But then I realized I was looking at it all wrong. Being used to laptops on one hand and phones on the other, I was comparing the iPad to these two, and so obviously all I could see were limitations. That makes as much sense as dismissing the iPhone as an underpowered computer. Rather than look at the iPad from the perspective of a laptop, I decided to look at its advantages:
- It's more portable — smaller, thinner and lighter.
- The form factor is beautiful. It's just an elegant piece of glass. Even my Macbook Pro seems clunky by comparison. Why shouldn't computers be so beautifully designed rather than merely utilitarian?
- It has a very long battery life. Even taking the 10 hours claim with a grain of salt, it's much better than laptops. I'm sure it will be an incredible relief from devices that need to be plugged in practically all the time. And in countries like India, with frequent 8-hour power cuts, a long battery life makes all the difference.
- 3G: Having an internet connection of its own rather than relying on an external source like WiFi is great, because you are connected on the go, and at home when you have a power outage. I thought that the iPad will be carrier-locked, given Apple's history with the iPhone, even in markets like India where few phones are locked. But when Apple is establishing a new kind of computing device, it only hurts them to restrict it that way, and set a precedent that's bad for everyone except the carriers.
- Multi-touch: I haven't used the iPad yet, but I'm sure it's very satisfying to directly touch objects rather than going through an intermediary like a mouse. Plus who knows what advantages multi-touch has? For example, zooming and panning in maps seemed much better than on a computer, with a keyboard and mouse. There will be a gold rush of user interface advancements in the new paradigm.

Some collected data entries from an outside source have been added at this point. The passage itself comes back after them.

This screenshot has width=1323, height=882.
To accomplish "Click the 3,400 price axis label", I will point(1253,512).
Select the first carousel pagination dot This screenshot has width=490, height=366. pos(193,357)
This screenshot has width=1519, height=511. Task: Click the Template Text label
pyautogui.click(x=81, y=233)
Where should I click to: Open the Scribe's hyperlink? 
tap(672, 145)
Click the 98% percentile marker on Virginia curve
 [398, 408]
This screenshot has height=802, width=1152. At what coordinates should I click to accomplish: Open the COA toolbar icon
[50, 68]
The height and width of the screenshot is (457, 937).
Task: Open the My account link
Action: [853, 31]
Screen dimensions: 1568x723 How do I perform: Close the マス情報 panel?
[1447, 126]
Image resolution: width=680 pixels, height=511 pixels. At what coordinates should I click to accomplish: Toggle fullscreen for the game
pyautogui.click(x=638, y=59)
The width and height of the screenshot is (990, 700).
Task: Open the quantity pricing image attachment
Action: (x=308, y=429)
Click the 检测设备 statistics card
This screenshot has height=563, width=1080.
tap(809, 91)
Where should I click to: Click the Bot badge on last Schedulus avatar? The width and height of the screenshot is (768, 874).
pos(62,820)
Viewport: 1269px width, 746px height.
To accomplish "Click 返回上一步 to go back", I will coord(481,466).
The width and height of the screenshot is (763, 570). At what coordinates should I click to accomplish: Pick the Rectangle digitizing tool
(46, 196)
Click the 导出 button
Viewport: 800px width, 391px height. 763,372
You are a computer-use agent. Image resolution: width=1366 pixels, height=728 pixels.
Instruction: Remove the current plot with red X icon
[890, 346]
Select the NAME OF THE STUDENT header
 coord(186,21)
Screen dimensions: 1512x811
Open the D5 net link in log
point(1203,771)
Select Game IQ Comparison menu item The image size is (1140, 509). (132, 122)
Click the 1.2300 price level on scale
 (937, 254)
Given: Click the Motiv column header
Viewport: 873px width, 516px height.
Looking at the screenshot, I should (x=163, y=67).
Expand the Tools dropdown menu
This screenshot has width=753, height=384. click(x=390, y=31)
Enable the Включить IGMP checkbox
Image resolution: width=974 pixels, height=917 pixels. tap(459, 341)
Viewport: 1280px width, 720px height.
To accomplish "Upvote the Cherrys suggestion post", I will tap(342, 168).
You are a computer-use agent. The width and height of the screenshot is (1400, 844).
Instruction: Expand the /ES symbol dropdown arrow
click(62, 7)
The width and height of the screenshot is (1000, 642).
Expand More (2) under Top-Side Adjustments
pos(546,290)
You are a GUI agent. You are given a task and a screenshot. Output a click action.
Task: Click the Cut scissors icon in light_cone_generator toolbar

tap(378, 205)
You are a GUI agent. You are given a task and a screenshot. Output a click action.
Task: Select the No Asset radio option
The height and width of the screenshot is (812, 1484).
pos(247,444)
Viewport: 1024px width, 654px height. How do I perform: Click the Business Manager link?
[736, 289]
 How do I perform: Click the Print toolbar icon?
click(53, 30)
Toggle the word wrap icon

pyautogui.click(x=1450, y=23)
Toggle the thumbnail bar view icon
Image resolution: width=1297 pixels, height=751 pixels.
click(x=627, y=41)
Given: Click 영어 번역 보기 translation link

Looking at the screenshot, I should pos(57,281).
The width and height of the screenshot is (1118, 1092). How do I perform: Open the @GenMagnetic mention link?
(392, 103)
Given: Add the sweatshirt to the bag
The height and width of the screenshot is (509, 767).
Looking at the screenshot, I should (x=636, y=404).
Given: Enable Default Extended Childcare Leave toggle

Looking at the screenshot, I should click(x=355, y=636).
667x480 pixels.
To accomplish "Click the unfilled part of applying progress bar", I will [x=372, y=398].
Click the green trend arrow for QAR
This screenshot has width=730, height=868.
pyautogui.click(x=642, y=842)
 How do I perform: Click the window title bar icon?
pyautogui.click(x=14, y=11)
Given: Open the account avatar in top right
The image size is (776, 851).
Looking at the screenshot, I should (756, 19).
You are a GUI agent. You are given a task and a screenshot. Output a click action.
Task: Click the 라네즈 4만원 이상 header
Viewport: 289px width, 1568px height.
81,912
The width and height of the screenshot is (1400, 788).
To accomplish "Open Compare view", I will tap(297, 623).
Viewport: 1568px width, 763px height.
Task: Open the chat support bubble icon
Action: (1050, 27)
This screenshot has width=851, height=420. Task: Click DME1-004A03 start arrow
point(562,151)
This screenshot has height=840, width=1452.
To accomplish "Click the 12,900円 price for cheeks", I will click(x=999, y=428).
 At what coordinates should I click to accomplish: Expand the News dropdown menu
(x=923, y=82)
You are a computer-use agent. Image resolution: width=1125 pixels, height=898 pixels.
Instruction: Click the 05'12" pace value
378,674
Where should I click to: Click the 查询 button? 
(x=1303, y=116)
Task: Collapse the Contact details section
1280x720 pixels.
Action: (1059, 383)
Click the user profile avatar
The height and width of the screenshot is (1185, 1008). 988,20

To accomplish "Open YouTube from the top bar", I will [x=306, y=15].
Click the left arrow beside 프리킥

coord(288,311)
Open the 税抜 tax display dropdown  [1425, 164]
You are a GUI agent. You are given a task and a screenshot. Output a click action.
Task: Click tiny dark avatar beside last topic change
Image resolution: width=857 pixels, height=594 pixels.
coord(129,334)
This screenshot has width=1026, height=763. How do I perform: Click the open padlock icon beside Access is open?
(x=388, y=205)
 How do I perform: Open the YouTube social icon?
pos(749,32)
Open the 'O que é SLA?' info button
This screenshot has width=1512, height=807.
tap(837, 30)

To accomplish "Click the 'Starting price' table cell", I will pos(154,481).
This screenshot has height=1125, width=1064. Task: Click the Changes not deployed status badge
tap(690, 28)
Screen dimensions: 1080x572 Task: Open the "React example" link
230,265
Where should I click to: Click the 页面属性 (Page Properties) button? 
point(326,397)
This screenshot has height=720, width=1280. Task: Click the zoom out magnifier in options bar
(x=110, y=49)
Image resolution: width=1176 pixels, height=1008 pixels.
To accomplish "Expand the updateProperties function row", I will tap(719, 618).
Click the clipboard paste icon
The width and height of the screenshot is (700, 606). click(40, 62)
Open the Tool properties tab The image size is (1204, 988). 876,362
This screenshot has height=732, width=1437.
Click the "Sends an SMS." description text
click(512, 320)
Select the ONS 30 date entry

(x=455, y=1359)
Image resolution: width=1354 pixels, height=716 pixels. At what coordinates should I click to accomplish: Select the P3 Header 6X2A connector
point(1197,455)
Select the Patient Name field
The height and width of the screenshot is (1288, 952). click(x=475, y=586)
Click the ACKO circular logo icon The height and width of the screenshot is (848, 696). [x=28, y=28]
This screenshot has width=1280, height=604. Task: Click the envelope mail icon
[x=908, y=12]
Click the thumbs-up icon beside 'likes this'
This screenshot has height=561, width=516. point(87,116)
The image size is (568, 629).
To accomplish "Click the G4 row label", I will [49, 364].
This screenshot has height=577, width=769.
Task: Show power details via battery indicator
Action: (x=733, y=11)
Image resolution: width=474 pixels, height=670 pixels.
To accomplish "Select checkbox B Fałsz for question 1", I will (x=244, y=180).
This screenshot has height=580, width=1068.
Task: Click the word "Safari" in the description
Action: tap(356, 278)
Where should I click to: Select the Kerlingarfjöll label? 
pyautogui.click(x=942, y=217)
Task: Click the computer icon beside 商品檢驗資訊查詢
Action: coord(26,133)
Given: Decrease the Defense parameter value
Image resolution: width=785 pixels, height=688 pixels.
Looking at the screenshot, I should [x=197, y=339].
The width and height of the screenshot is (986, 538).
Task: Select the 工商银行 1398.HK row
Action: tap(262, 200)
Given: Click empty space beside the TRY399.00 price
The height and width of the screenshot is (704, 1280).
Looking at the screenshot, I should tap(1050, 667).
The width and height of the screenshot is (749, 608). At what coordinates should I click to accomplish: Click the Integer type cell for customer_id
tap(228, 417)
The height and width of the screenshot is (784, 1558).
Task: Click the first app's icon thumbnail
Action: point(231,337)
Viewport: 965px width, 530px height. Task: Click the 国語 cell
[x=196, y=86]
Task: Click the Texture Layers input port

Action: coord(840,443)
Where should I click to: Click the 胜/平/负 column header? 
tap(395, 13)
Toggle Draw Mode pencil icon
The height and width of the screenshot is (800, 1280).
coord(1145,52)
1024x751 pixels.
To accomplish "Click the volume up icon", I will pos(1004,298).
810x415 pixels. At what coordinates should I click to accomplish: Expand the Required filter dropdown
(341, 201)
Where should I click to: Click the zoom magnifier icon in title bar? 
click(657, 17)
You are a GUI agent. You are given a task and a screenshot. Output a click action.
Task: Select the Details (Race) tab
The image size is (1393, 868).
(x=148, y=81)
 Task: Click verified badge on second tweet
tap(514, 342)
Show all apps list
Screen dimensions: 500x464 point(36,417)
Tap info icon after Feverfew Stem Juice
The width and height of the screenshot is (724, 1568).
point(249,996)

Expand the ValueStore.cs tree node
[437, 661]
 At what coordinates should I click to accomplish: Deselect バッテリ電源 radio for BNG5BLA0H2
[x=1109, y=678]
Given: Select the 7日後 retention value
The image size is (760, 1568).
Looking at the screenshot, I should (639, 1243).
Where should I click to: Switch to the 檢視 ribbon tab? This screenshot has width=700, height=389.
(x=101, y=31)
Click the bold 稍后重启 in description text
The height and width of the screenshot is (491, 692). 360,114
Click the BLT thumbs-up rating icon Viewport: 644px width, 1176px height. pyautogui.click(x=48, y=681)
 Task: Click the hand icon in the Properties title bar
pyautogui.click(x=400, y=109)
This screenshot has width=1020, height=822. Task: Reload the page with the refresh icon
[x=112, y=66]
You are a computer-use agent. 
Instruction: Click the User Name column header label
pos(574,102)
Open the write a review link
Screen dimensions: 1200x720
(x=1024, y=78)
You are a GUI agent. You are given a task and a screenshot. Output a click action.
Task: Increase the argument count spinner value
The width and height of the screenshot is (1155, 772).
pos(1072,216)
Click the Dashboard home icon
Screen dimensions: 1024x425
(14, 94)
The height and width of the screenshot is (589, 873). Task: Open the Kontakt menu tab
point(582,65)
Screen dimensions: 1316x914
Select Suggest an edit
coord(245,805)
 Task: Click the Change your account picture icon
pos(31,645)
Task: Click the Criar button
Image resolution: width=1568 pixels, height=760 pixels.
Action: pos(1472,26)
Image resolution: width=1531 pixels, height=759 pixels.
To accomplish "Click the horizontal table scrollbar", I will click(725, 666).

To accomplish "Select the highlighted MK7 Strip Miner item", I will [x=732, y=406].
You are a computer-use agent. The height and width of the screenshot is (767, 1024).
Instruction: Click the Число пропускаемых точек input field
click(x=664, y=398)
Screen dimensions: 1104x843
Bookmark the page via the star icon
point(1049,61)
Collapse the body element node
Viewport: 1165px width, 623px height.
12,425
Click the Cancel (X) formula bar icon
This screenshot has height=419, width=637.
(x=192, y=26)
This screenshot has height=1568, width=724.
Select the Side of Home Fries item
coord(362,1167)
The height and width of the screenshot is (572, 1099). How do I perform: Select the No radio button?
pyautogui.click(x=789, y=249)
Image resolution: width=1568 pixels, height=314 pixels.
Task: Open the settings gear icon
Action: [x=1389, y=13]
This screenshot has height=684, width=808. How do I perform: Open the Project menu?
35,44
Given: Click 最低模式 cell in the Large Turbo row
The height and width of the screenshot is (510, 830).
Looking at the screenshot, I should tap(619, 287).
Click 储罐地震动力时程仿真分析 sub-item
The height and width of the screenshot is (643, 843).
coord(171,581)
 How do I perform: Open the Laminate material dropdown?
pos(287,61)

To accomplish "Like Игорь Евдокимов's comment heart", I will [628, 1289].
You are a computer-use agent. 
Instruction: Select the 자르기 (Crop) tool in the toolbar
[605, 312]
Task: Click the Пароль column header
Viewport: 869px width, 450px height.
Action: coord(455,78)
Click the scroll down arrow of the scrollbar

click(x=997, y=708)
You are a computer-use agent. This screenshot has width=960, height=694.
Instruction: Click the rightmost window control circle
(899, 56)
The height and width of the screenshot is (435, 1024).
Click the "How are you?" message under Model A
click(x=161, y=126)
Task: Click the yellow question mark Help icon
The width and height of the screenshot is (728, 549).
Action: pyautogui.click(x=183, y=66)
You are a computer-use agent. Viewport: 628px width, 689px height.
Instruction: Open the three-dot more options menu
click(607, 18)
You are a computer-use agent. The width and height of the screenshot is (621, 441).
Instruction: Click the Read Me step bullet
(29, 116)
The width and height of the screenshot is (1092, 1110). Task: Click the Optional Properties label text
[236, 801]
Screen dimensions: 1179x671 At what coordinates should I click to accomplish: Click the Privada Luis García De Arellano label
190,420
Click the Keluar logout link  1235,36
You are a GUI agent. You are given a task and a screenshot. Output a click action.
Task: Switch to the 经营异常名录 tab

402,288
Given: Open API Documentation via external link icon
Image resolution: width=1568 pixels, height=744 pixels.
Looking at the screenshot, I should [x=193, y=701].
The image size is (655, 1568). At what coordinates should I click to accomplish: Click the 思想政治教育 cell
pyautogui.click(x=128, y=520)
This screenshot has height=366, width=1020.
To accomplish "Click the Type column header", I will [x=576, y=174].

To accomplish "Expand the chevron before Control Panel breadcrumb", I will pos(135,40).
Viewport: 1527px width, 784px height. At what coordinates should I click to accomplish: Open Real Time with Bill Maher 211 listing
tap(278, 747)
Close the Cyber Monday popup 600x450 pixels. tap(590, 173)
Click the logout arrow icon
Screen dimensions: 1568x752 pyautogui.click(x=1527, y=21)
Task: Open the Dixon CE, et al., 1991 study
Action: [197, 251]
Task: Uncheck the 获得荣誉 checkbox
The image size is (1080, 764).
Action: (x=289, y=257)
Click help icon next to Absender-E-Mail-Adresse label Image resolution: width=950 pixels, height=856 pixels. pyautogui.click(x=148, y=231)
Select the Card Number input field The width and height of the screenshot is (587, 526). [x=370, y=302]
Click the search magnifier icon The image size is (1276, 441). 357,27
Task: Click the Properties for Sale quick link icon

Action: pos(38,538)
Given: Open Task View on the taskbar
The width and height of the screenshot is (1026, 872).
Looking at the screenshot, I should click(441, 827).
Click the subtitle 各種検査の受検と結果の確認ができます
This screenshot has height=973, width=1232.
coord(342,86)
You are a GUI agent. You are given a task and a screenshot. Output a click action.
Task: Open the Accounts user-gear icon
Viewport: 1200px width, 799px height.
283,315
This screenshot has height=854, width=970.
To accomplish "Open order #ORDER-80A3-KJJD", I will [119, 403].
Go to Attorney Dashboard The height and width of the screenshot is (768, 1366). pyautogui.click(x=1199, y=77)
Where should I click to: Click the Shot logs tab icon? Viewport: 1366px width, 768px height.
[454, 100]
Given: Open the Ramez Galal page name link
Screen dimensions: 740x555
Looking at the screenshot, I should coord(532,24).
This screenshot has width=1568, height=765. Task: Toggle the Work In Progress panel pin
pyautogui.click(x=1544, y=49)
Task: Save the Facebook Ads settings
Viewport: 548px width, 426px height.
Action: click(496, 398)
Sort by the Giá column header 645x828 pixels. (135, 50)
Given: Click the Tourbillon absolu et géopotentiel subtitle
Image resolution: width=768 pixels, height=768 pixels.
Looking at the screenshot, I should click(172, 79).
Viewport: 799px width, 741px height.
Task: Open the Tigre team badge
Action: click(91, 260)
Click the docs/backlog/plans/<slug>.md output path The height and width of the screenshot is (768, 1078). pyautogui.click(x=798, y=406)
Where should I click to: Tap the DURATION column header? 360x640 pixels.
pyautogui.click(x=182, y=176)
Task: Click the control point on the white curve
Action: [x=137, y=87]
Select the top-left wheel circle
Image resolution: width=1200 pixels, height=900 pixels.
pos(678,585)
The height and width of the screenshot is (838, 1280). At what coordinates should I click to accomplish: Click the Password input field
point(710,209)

- It has a high-resolution screen (132 pixels per inch).
- It's cheaper than most laptops.
In addition to being malware-free, it doesn't become slow over time, you can't corrupt it say, by deleting files you're not supposed to delete, and so forth.
And it's simpler — no overlapping windows. One thing at a time. You never have many windows on screen at once, you don't position them, there's no notion of which window is focused, and so forth. One thing at a time. No menu bar, either. Let the app decide how to present its UI, rather than forcing a hierarchical menu layout on everyone. There's no notion of running vs. closed apps, and so no dock or taskbar to switch between running apps. And no notion of running apps without a visible window that you reach from the system tray or status bar.
I'm exhilarated at the idea of not dealing with windows, menus, a dock or taskbar, and a system tray that apps can hide in, and the idea of manually quitting apps. Very simple. One thing at a time.
You don't spend your time positioning windows. There aren't zillions of options to twiddle. In addition to being simple, the iPad is an administrivia-free computing experience.
This is the New World of computers.
The iPad runs the same apps as your iPhone. If you think about it, why shouldn't your computer run the same apps as your phone? Just because it has a bigger screen?
Some people wish that it ran Mac OS X rather than iPhone OS. But the latter is more lightweight and so is faster and results in a longer battery life. It's also more secure and simpler, doing away with the overlapping windows paradigm. And it does away with cruft that accumulated in Mac OS X.
The final, and most serious, concern is that the iPhone/iPad platform is not open. As Alex puts it eloquently:
The thing that bothers me most about the iPad is this: if I had an iPad rather than a real computer as a kid, I’d never be a programmer today. I’d never have had the ability to run whatever stupid, potentially harmful, hugely educational programs I could download or write. I wouldn’t have been able to fire up ResEdit and edit out the Mac startup sound so I could tinker on the computer at all hours without waking my parents. The iPad may be a boon to traditional eduction, insofar as it allows for multimedia textbooks and such, but in its current form, it’s a detriment to the sort of hacker culture that has propelled the digital economy.But the proof of the pudding is in the eating. If openness and tinkering and being able to do what you want without permission are important, that will ultimately reflect in the apps. Competing platforms should have better apps. And this is already happening. When I read that the best mobile Gmail experience is on Nexus One (Disclaimer: I work for Google), and Google Maps navigation and Google Voice are not available or not as good on the iPhone, I think that's the end result of the mismanaging the platform. If I were Apple, reading that the Nexus One is a better phone than the iPhone for people who heavily use Google apps would have scared the hell out of me. Mac OS X isn't any worse an OS to access Google services, and Chrome lets you access Bing as well as it does google.com.
So, if openness is important, and the iPad isn't open, good old-fashioned capitalism should sort it out, giving us competing tablets based on Android, Chrome OS or some other OS that are better in ways that matter to users, while building on top of all the genuine advances iPad makes. I don't think that the future is dystopian at all.